Saturday, June 12, 2021

Women from Greek mythology have their say in these new historical novels

Myths are made new and relevant in these six historical novels, which should appeal to readers interested in ancient Greek settings. The Trojan War is the common event shared by many of these titles, with writers departing from Homer's Iliad to examine women's viewpoints, but other tales are used as scaffolding as well. Benchmark novels include Madeline Miller's Circe and Margaret George's The Memoirs of Helen of Troy, and there are plenty of other older novels that fit, too. The original classic stories never get old.

The Women of Troy, Pat Barker's sequel to the acclaimed The Silence of the Girls, follows the story of Briseis, a former queen who was enslaved by Achilles, beginning after Troy's defeat by the Greeks. Doubleday, August 2021.

In A Thousand Ships, her feminist retelling of the Iliad, Haynes uses the perspectives of nearly all the women in the myth (except Helen) to provide new angles on familiar events.

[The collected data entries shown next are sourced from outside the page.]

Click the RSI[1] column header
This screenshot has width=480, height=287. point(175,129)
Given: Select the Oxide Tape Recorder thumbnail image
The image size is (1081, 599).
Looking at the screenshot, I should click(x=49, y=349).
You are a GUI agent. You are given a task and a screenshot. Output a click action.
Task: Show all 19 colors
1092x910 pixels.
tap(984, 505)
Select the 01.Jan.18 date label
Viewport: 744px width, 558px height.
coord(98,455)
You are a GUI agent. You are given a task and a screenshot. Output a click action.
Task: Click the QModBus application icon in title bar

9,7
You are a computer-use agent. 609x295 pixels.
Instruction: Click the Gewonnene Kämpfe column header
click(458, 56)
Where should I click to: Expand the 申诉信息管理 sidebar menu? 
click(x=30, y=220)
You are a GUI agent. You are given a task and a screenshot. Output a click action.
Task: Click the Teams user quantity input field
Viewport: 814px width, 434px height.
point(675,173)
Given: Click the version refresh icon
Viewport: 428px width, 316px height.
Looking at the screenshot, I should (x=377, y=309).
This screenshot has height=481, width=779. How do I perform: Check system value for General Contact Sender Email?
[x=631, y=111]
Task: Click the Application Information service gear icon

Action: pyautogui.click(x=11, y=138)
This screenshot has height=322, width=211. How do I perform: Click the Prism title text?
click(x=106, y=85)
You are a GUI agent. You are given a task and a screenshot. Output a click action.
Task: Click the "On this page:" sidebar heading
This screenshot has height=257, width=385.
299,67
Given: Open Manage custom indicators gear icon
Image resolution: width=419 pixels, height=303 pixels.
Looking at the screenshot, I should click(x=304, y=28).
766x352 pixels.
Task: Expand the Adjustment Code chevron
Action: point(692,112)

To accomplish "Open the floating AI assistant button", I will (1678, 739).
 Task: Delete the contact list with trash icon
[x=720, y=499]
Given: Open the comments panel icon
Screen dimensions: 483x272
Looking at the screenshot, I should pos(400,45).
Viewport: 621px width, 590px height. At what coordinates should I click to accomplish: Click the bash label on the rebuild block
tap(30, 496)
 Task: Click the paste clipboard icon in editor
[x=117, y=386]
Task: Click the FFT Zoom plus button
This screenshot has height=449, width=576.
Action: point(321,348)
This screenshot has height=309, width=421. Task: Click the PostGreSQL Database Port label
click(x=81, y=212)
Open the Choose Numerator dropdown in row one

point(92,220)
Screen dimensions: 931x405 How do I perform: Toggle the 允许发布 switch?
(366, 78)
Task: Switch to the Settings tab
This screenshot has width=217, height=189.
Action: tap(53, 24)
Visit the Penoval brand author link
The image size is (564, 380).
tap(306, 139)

Harper, January 2021.

The daughters of Sparta in Heywood's debut novel are Helen and her sister, Clytemnestra, princesses who are wed to powerful foreign kings and fight for the power to control their own fates. Dutton, June 2021.

Though the title of Andrews' young adult fantasy novel, Daughter of Sparta, sounds similar to the previous book, its subject is different.  The myth of Daphne and Apollo is cast into a story of female power and adventure.  Little Brown Books for Young Readers, June 2021.

Jennifer Saint's debut is the first of two reimaginings of the story of Ariadne, a Cretan princess who meets Theseus, Prince of Athens, when he visits the land of her father, King Minos, to slay the Minotaur, her half-brother. Flatiron, May 2021.

In Ariadne Unraveled, a "mythic retelling" of Ariadne, High Princess of Crete, Zenobia Neil follows the story of her romance with Dionysus, the god of wine, amid interference from the goddess Artemis, who Ariadne was bound to serve. Hypatia, July 2021. 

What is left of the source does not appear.